Hi Koen, nice story! Doing a night shift here with the script for Episode 10. I don't know you, but if you are the Koen I believe you are, you will feature in that video, together with Connes-Consani and a few others...
@@PeakMathLandscape Hi, thanks. I don't think that's me. Btw, I am not sure I remember the relation correctly, it may still be wrong. Keep up the good work!
Strong start! I hope future videos, once we've gotten through the big-picture overview, dive deeper into the details and rigor of the problem. In the meantime, I appreciate the links to the papers youve cited!
Nice work! This was the first explanation I've seen of how Riemann actually relates to the primes, via the Riemann spectrum and the cos(K ln(x)) sums... I love when I see new material like this when I know it's been out there all this time. I'll be waiting for your next episodes!

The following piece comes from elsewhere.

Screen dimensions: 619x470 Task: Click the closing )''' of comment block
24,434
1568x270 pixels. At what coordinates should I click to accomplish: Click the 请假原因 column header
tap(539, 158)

I'm a math's student. and you are the teacher like god. I salute you for introducing this pure Knowlege us. I wish, someday I will go deep down this L-function world and make out something. thank you .
An excellent introduction and overview of the topic. Thank-you so much for taking the time to make such an accessible, well-paced, clear video on the search for proofs of the RH. My hope is that this stimulates young & old mathematicians to embark on this journey of discovery.

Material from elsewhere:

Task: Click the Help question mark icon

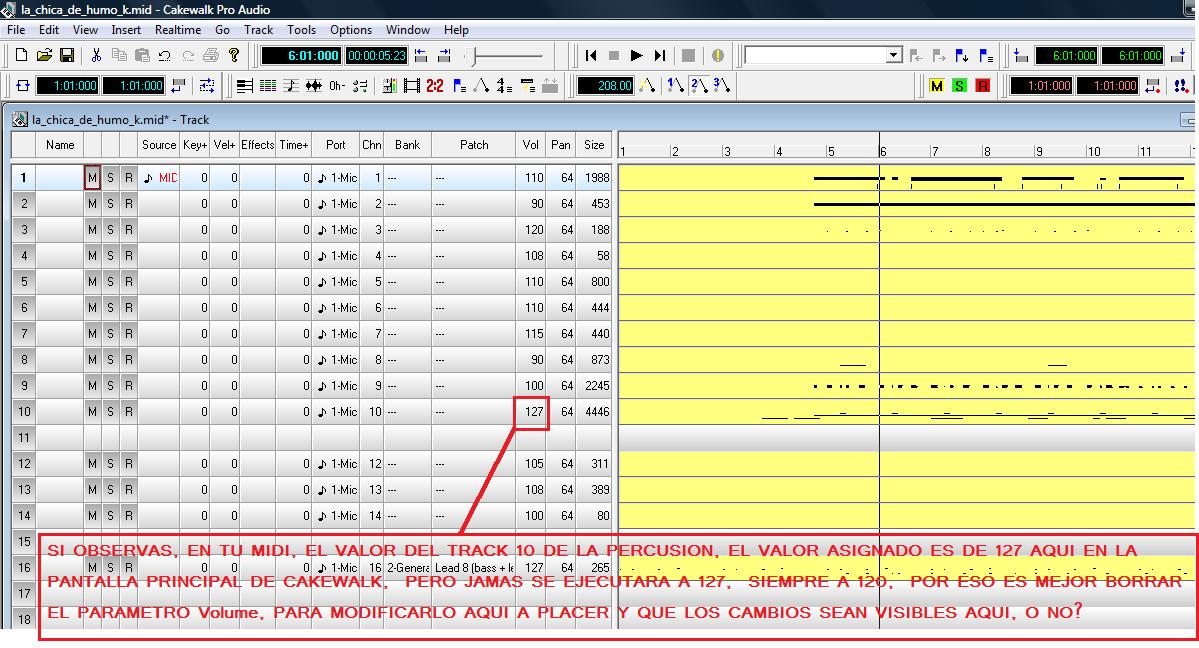Action: (x=234, y=56)
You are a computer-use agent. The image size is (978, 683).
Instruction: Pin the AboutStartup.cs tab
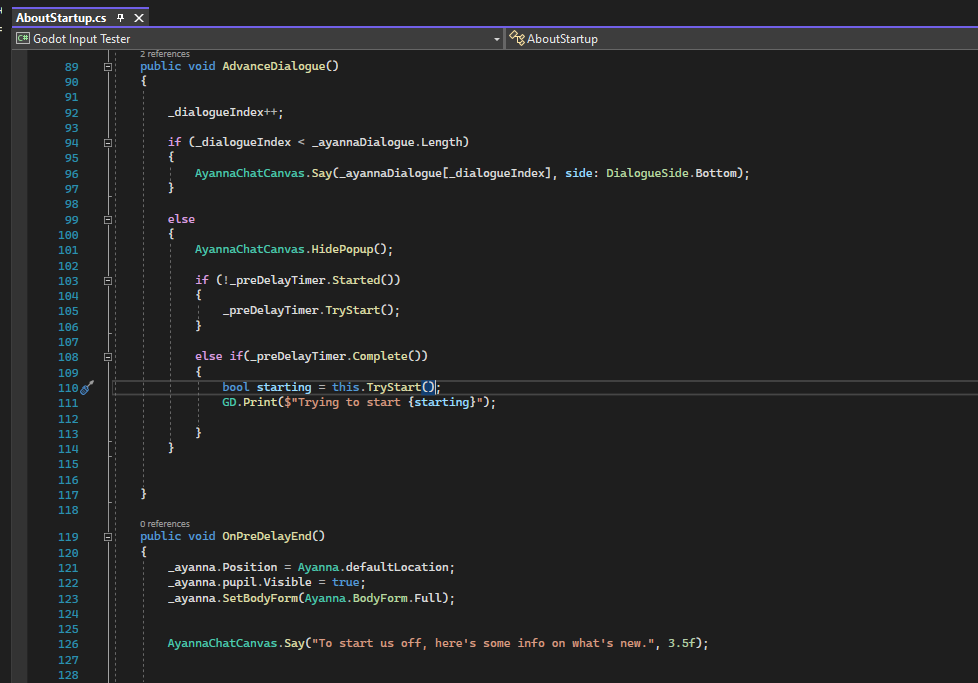coord(121,18)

Here's a comment on Random Matrices. The coincidences between the asymptotic statistics of eigenvalues of random matrices and zeros of the zeta function are striking. But they are only probabilistic in nature, referring to averages over large sets of random matrices, not to any particular linear operator. At first sight, this only implies that these may somehow belong to the same "universality class", when properly scaled. The use of a spectral approach to proving the RH would have required showing the existence of a specific linear operator, whose discrete spectrum coincides with the zeta function zeros, and which is invariant under an involution whose fixed points are the critical line. Nothing like this has ever been done (for the genuine zeta function) - although analogs for prime number fields have been used to prove the RH in those cases. So the resemblance to the statistics of the eigenvalues of large random matrices is perhaps helpful in suggesting such asymptotic properties for the zeta function zeros, but it does not mean that a spectral approach provides the key to proving the RH. However, it is an appealing idea that, especially for physicists familiar with scattering theory, is very natural, and perhaps should be further pursued. It is just that the class of linear operators used in proving the RH over mod p finite fields, which were discrete analogs of the Laplacian, need not be the same as the one required to prove it for the usual zeta function.
Hi John, thanks for commenting here! The next few episodes will still be very introductory, but after that there might be a few ideas of interest to you. At least I hope so. One of the many "clues" we will pursue eventually is the idea that F1-geometry perhaps shouldn't be modelled on varieties/schemes (like most of the F1-attempts so far), but more on something like the category of branched coverings of some "arithmetic" analogue of the Riemann sphere. Then operations on L-functions (like tensor product or symmetric powers) would (away from the ramification locus) then simply be fibrewise operations on finite sets, the degree of the L-function would be the generic size of the fibre, etc. In this "arithmetic Riemann sphere" the primes should somehow be included among the points, but I think Spec Z is too rigid to be the right object. Something else is needed, and Spec Z would just not be in the picture at all. Hope to be in touch with you in some form once we get further into these details. And any further comments you may have along the way are always much appreciated.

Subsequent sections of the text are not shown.